La décision du gouvernement par arrêté du 30 décembre sur la proscription de la vente et la consommation de fleurs de chanvre contenant du cannabidiol (CBD) n’a pas été digéré a provoqué une déception auprès des commerçants. Les acteurs de la filière ont pour cela décidé de saisir la plus haute juridiction pour une suspension en urgence de cet arrêté et reste dans l’attente d’une réponse favorable du Conseil d’État. Ce dernier a déjà auditionné le représentant des acteurs filière et jugera le dossier sur le fond. Avant de se prononcer sur la suspension ou non de l’arrêté du 31 décembre opposant le gouvernement français et la filière CBD, le Conseil d’État se donne encore quelques jours.

L’appel à une décision d’urgence

Les commerçants ne sont pas prêts d’abandonner facilement. En attendant la réponse du conseil d’État, on retrouve pas mal de commerçants de CBD qui font de la résistance.  Malgré la restriction à la vente appliquée à partir du 2 janvier 2022, beaucoup de boutiques spécialisées accueillent encore des clients voulant s’approvisionner ou faire du stock. Quoi qu’il en soit, les acteurs filière ont l’intention de se battre jusqu’au bout.

Le risque pénal soulevé

L’arrêté du 30 décembre sur l’interdiction de la vente et la consommation de fleurs de chanvre contenant du cannabidiol (CBD) ne cesse de soulever le débat. Si le Conseil Constitutionnel s’est déjà prononcé en faveur de la filière CBD en considérant que le CBD ne pouvait pas être assimilé à une drogue. La justice européenne leur donne également raison. Tant que l’arrêté n’est pas suspendu, les acteurs du filière de CBD ont même l’intention de mener l’État en justice devant la Cour européenne de justice. À titre de rappel, la Cour de Justice de l’Union européenne a déjà déclaré que la commercialisation du cannabidiol (CBD) légalement produit dans un autre État membre ne peut pas être soumis à une restriction s’il est extrait de la plante de cannabis sativa dans son intégralité et non de ses seules fibres et graines. S’appuyant sur cela, les avocats de la filière CBD ont plaidé devant le Conseil d’État de l’incohérence de l’arrêté sur l’interdiction. Les avocats de la filière multiplient les attaques pour s’opposer au décret jusqu’à la fin. En plus du risque pénal, les avocats soulignent aussi la menace que le texte peut engendrer sur la perpétuité des entreprises.

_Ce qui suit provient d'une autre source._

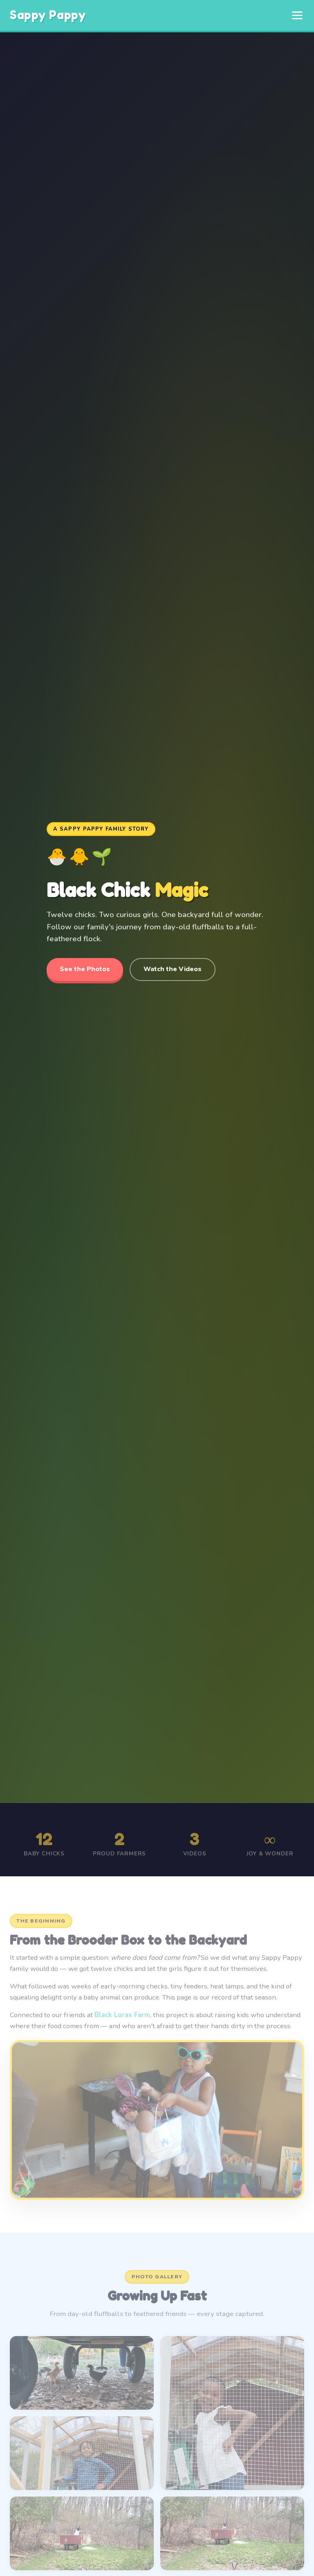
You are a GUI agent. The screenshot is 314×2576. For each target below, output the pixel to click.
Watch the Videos (173, 969)
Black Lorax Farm (122, 2021)
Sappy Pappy (48, 15)
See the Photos (85, 969)
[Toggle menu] (297, 15)
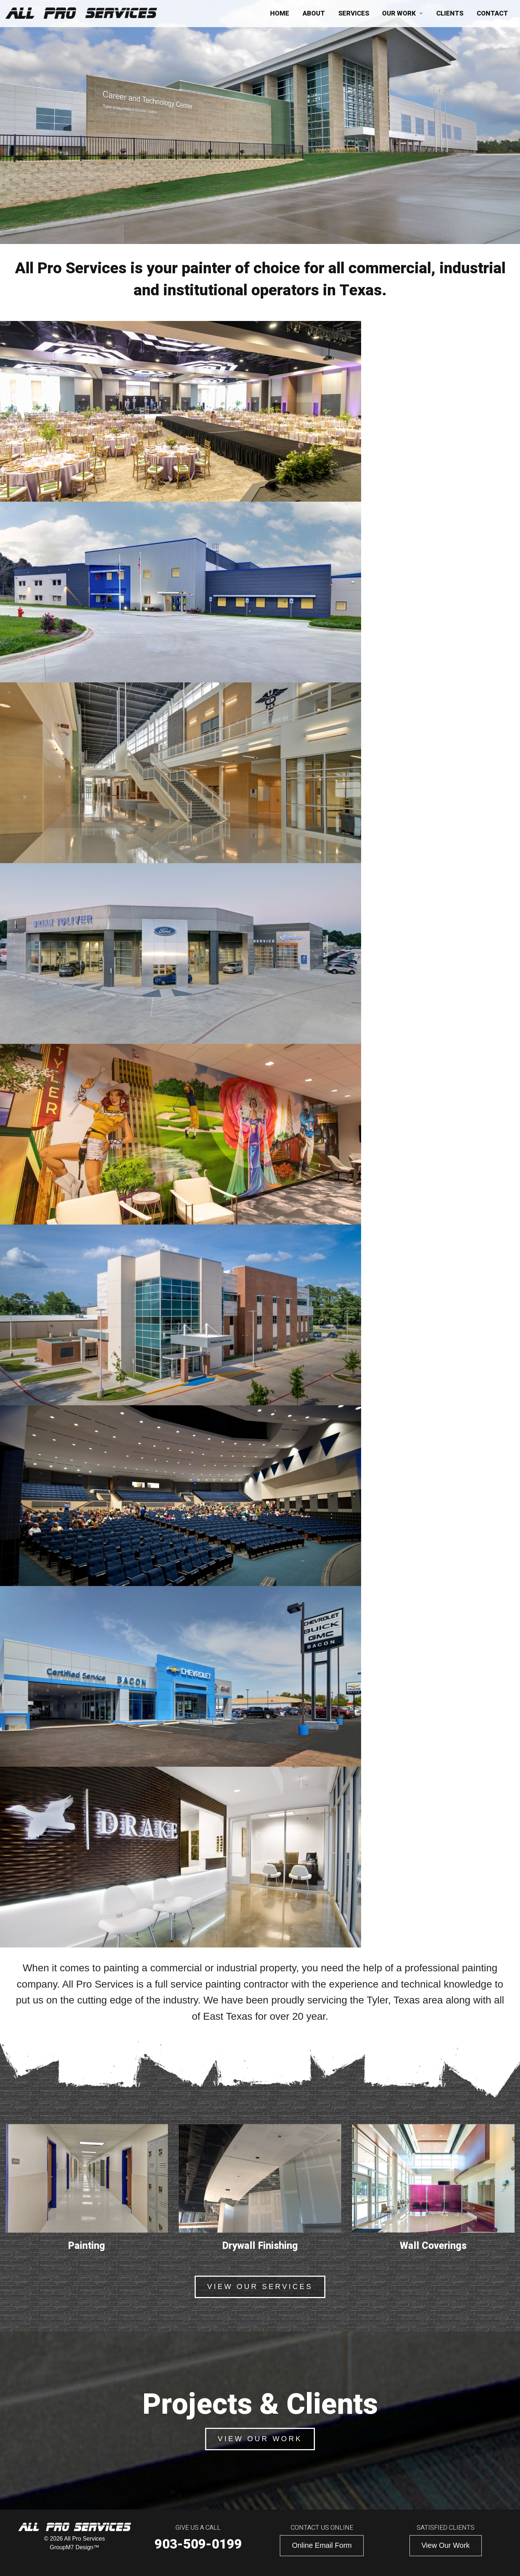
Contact (492, 13)
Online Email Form (322, 2545)
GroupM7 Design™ (74, 2547)
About (314, 13)
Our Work (399, 13)
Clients (449, 13)
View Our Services (260, 2286)
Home (279, 13)
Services (353, 13)
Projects (292, 218)
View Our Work (260, 2439)
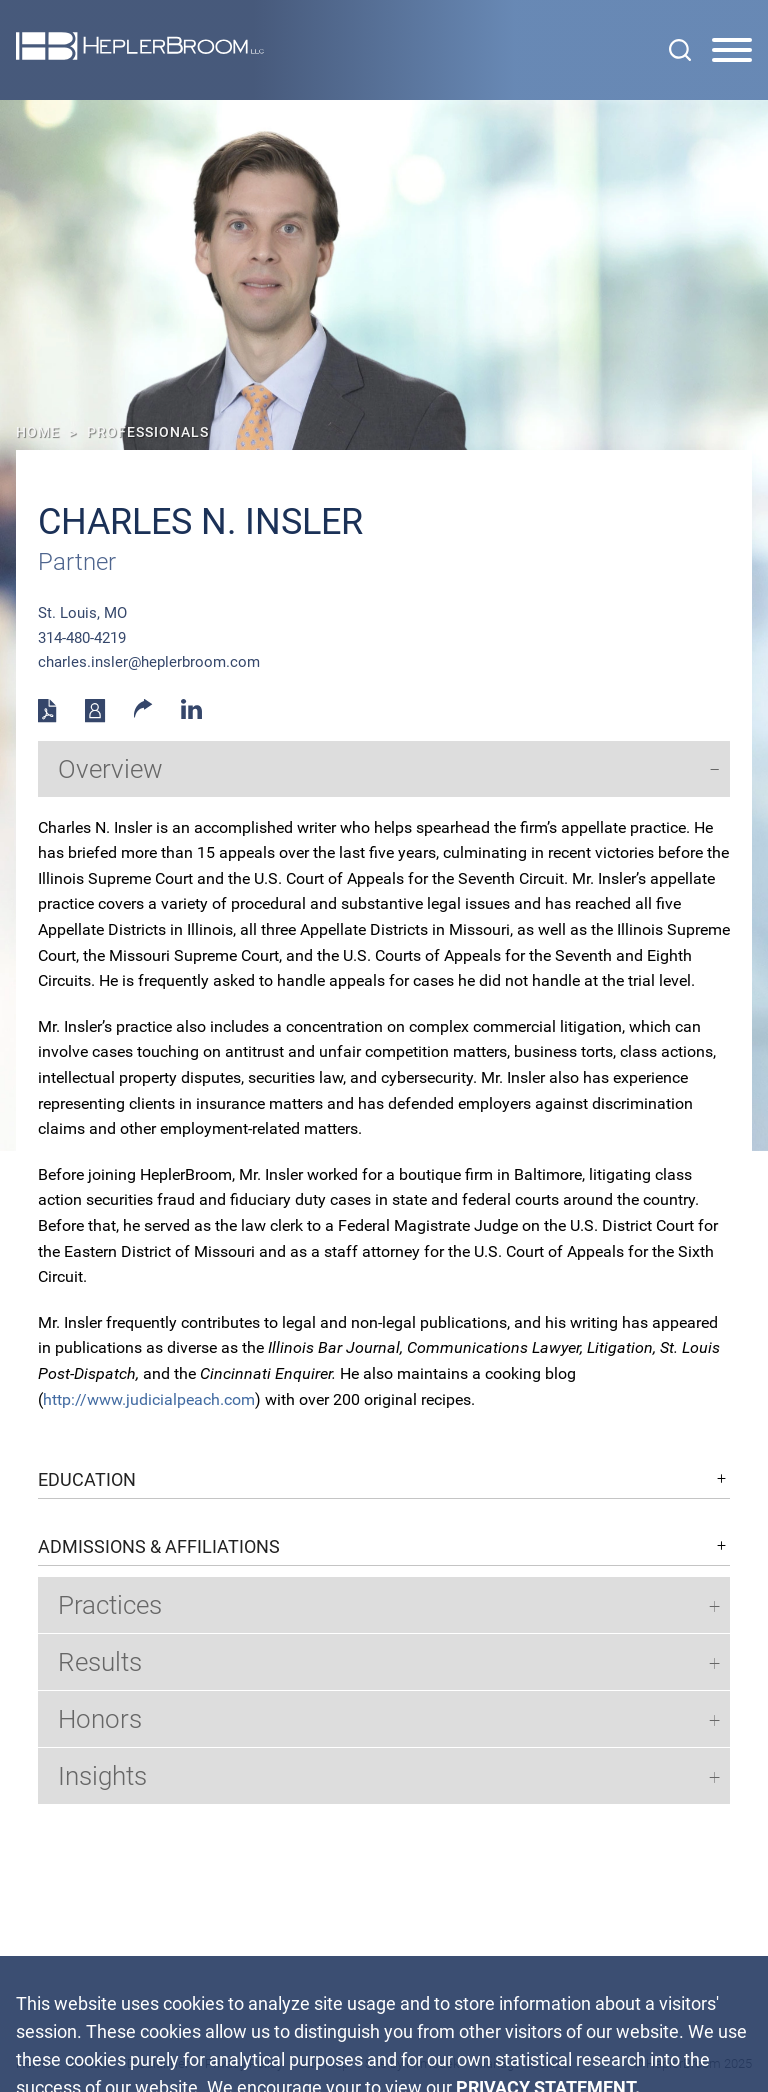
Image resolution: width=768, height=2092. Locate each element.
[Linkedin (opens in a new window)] (191, 714)
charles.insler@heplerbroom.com (149, 662)
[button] (143, 713)
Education (87, 1480)
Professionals (148, 432)
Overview (110, 769)
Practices (110, 1605)
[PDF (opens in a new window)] (47, 718)
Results (100, 1662)
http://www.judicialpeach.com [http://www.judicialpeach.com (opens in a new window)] (149, 1399)
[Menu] (732, 51)
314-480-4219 (82, 638)
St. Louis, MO (82, 613)
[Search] (680, 50)
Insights (102, 1776)
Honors (100, 1719)
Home (38, 432)
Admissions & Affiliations (159, 1547)
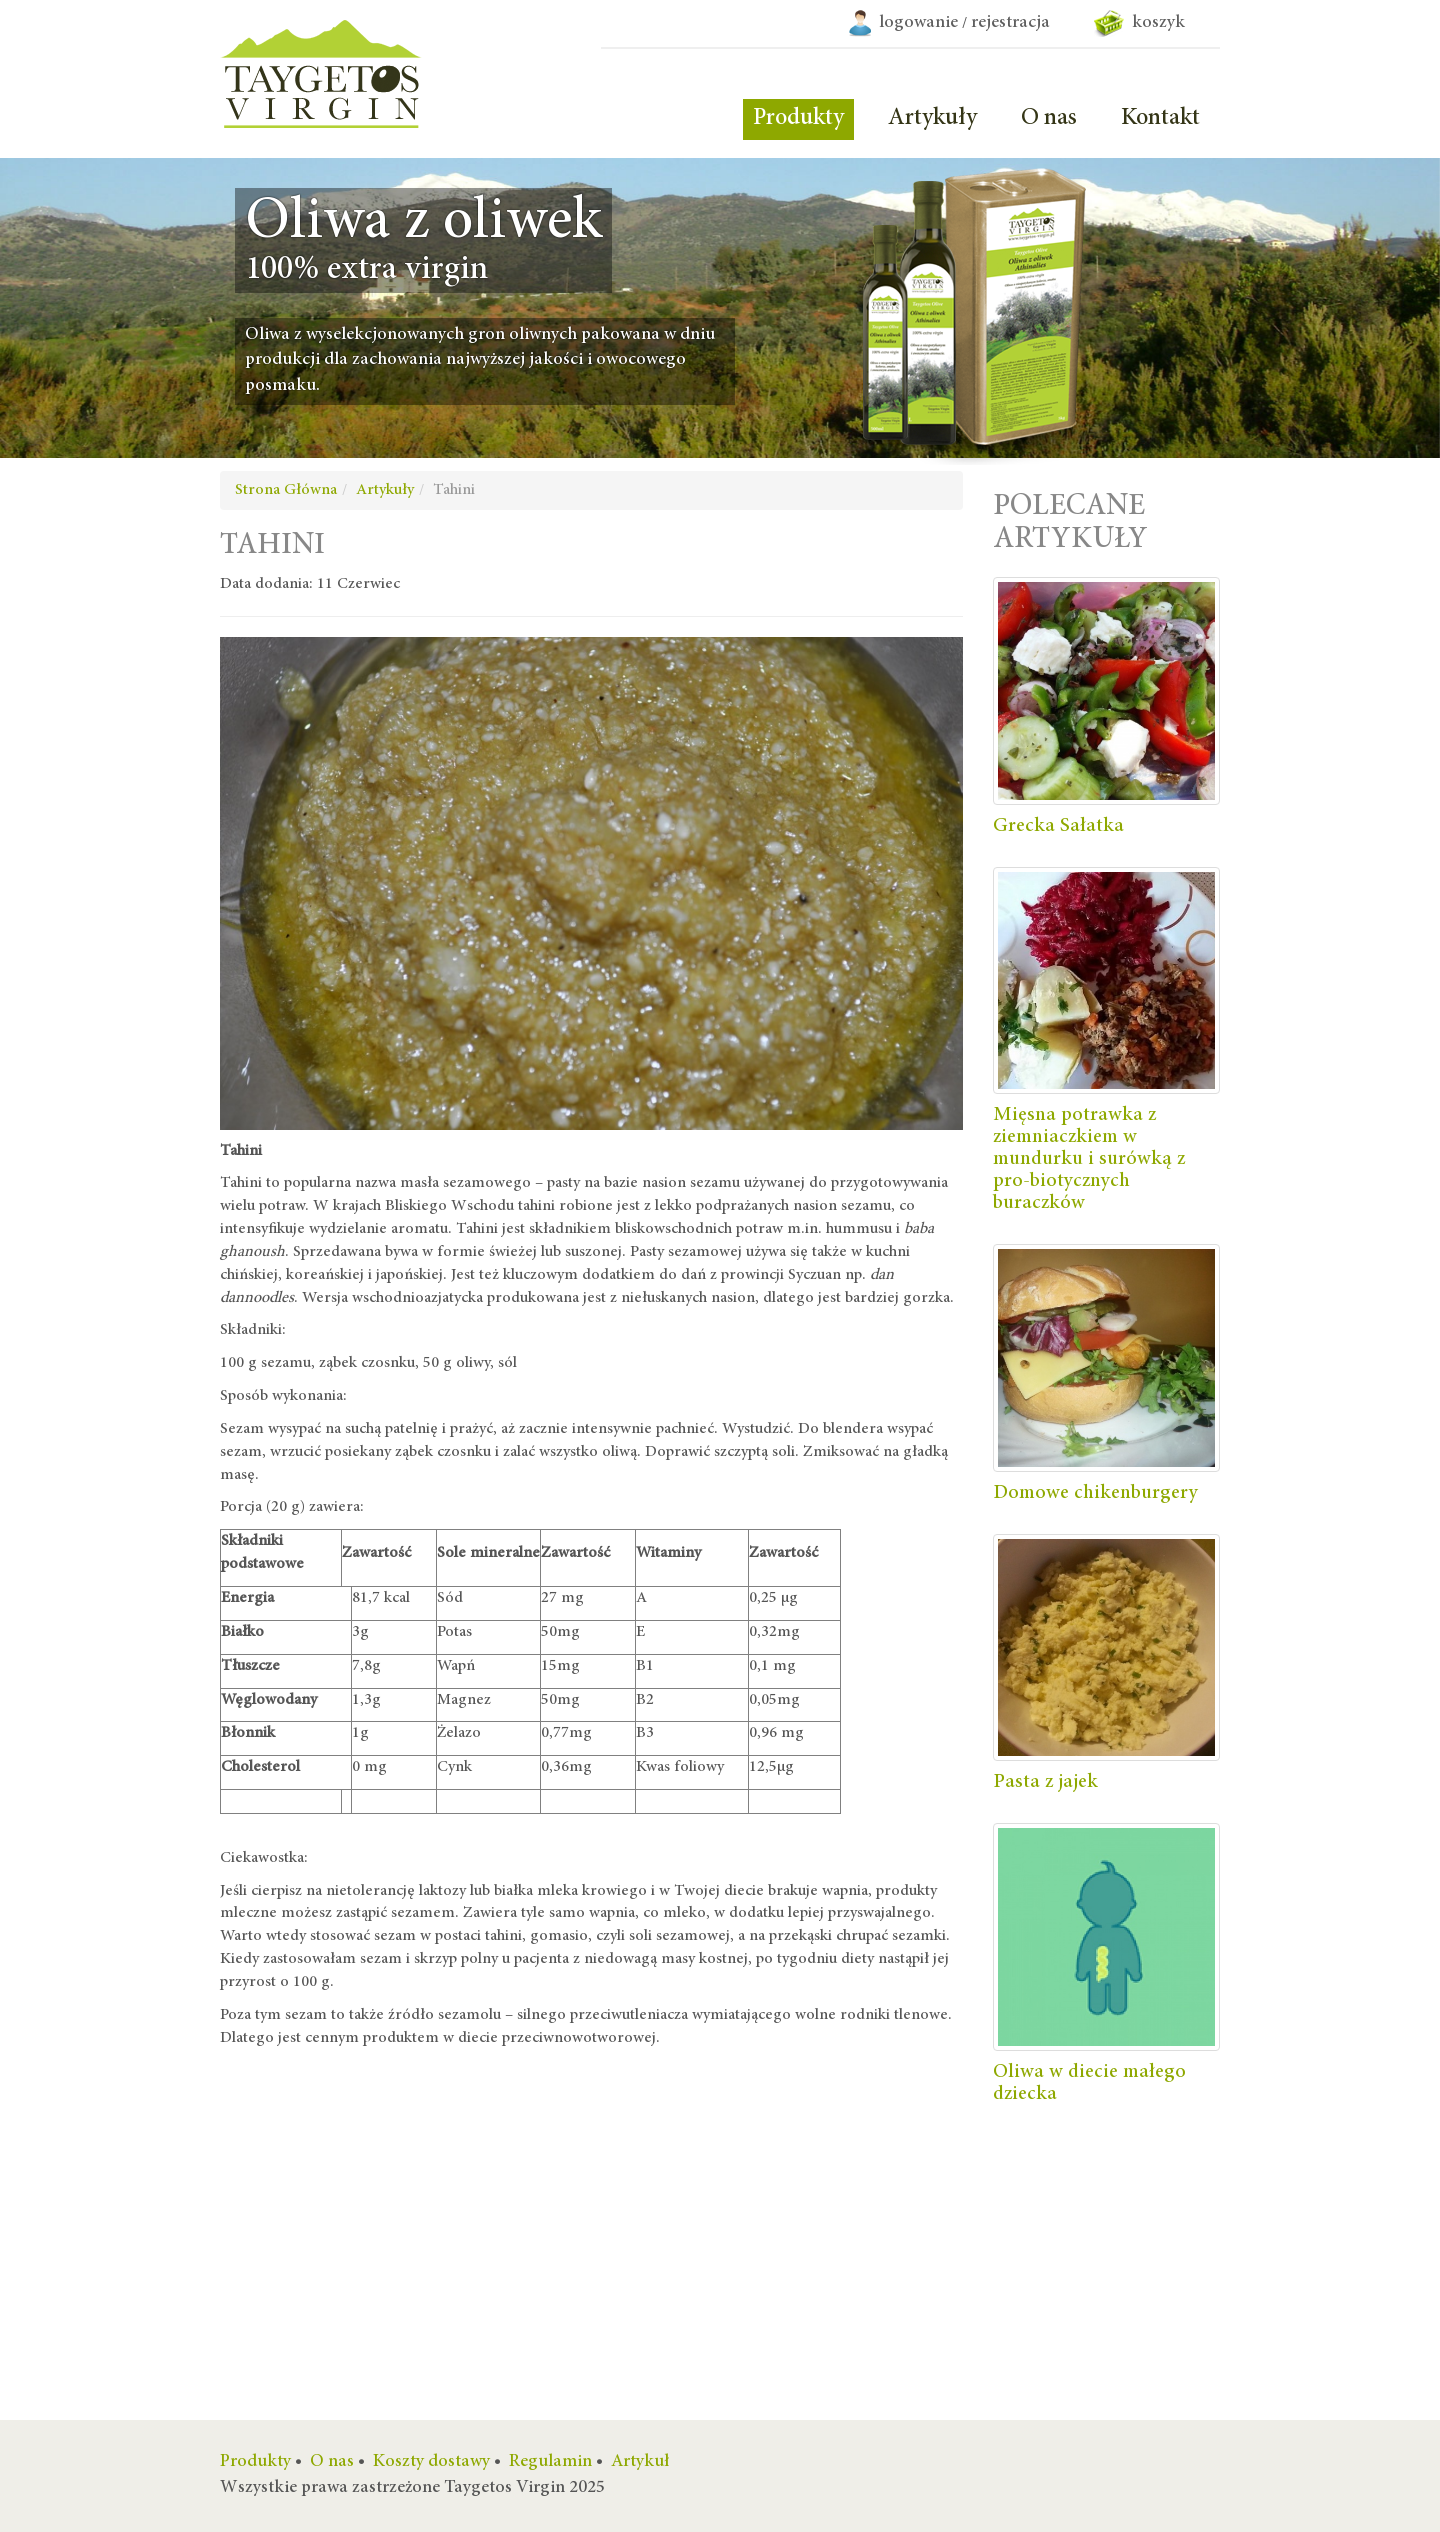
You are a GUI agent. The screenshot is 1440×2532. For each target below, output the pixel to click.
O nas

L’État et les filiales de CBD, une relation compliquée

La relation entre l’État et les filiales de CBD se complique de plus en plus. L’État par ses représentants soutient fortement l’importance de sa décision par arrêté. En se basant sur la convention de 1961 sur les stupéfiants, il appuie le fait que l’ensemble d’une plante cannabis est considéré de stupéfiante. Différencier les fleurs de chanvre contenant du cannabidiol de celles chargées en THC, la molécule cousine, psychotrope et illégale du CBD serait compliqué en cas de contrôle.La décision sur l’interdiction de vente et de consommation contribue donc à la lutte contre

  • les drogues
  • et les toxicomanies

Les acteurs filières grâce aux appuis de ses représentants syndical appui vivement une restriction injustifiée et non proportionnée.